**DATA:**
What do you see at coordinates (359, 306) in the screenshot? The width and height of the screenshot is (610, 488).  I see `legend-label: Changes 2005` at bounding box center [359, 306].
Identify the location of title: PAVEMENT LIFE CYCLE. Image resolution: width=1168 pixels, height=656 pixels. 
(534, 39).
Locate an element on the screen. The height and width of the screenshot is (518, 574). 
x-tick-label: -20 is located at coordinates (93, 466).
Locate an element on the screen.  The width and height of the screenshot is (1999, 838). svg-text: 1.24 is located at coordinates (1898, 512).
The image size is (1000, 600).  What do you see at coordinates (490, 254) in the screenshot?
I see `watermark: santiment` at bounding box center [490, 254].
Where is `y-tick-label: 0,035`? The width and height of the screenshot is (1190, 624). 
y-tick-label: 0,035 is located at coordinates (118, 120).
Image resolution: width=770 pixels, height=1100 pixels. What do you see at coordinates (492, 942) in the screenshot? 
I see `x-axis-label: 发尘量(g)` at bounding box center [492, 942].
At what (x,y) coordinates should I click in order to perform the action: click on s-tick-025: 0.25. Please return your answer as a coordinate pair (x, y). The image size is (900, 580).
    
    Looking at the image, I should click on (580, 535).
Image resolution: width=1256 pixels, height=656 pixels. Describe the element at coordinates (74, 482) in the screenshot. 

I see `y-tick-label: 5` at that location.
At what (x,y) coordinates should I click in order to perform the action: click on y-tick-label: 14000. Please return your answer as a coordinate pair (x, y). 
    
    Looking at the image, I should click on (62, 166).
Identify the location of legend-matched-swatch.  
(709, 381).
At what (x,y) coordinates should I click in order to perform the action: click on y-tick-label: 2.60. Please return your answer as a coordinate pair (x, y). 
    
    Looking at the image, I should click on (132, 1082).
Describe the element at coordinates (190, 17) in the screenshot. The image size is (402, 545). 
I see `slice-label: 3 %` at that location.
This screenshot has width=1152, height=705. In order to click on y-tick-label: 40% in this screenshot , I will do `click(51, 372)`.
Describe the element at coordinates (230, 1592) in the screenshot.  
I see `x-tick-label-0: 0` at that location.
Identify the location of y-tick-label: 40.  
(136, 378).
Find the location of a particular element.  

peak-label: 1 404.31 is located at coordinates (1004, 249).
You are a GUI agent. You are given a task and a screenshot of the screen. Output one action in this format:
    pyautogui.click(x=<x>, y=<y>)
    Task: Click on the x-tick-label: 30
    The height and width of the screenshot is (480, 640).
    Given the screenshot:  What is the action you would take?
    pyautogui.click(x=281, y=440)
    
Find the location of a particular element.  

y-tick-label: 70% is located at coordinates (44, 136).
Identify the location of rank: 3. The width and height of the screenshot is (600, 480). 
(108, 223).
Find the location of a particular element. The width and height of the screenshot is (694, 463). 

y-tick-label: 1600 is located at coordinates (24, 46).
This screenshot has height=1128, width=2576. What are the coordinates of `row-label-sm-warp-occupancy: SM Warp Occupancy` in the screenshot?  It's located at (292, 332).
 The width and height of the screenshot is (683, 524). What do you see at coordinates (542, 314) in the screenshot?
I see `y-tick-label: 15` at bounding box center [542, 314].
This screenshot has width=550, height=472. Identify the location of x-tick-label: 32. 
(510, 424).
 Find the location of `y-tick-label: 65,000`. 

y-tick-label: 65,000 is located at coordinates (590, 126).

**WORK TO COMPLETE:**
Please copy these records exactly as they appear above, from the first line to the last.

**PROBLEM SOLUTION:**
What do you see at coordinates (359, 306) in the screenshot? The width and height of the screenshot is (610, 488).  I see `legend-label: Changes 2005` at bounding box center [359, 306].
Identify the location of title: PAVEMENT LIFE CYCLE. Image resolution: width=1168 pixels, height=656 pixels. 
(534, 39).
Locate an element on the screen. The height and width of the screenshot is (518, 574). 
x-tick-label: -20 is located at coordinates (93, 466).
Locate an element on the screen.  The width and height of the screenshot is (1999, 838). svg-text: 1.24 is located at coordinates (1898, 512).
The image size is (1000, 600).  What do you see at coordinates (490, 254) in the screenshot?
I see `watermark: santiment` at bounding box center [490, 254].
Where is `y-tick-label: 0,035`? The width and height of the screenshot is (1190, 624). 
y-tick-label: 0,035 is located at coordinates (118, 120).
Image resolution: width=770 pixels, height=1100 pixels. What do you see at coordinates (492, 942) in the screenshot? 
I see `x-axis-label: 发尘量(g)` at bounding box center [492, 942].
At what (x,y) coordinates should I click in order to perform the action: click on s-tick-025: 0.25. Please return your answer as a coordinate pair (x, y). The image size is (900, 580).
    
    Looking at the image, I should click on (580, 535).
Image resolution: width=1256 pixels, height=656 pixels. Describe the element at coordinates (74, 482) in the screenshot. 

I see `y-tick-label: 5` at that location.
At what (x,y) coordinates should I click in order to perform the action: click on y-tick-label: 14000. Please return your answer as a coordinate pair (x, y). 
    
    Looking at the image, I should click on (62, 166).
Identify the location of legend-matched-swatch.  
(709, 381).
At what (x,y) coordinates should I click in order to perform the action: click on y-tick-label: 2.60. Please return your answer as a coordinate pair (x, y). 
    
    Looking at the image, I should click on (132, 1082).
Describe the element at coordinates (190, 17) in the screenshot. The image size is (402, 545). 
I see `slice-label: 3 %` at that location.
This screenshot has width=1152, height=705. In order to click on y-tick-label: 40% in this screenshot , I will do `click(51, 372)`.
Describe the element at coordinates (230, 1592) in the screenshot.  
I see `x-tick-label-0: 0` at that location.
Identify the location of y-tick-label: 40.  
(136, 378).
Find the location of a particular element.  

peak-label: 1 404.31 is located at coordinates (1004, 249).
You are a GUI agent. You are given a task and a screenshot of the screen. Output one action in this format:
    pyautogui.click(x=<x>, y=<y>)
    Task: Click on the x-tick-label: 30
    The height and width of the screenshot is (480, 640).
    Given the screenshot:  What is the action you would take?
    pyautogui.click(x=281, y=440)
    
Find the location of a particular element.  

y-tick-label: 70% is located at coordinates (44, 136).
Identify the location of rank: 3. The width and height of the screenshot is (600, 480). 
(108, 223).
Find the location of a particular element. The width and height of the screenshot is (694, 463). 

y-tick-label: 1600 is located at coordinates (24, 46).
This screenshot has height=1128, width=2576. What are the coordinates of `row-label-sm-warp-occupancy: SM Warp Occupancy` in the screenshot?  It's located at (292, 332).
 The width and height of the screenshot is (683, 524). What do you see at coordinates (542, 314) in the screenshot?
I see `y-tick-label: 15` at bounding box center [542, 314].
This screenshot has width=550, height=472. Identify the location of x-tick-label: 32. 
(510, 424).
 Find the location of `y-tick-label: 65,000`. 

y-tick-label: 65,000 is located at coordinates (590, 126).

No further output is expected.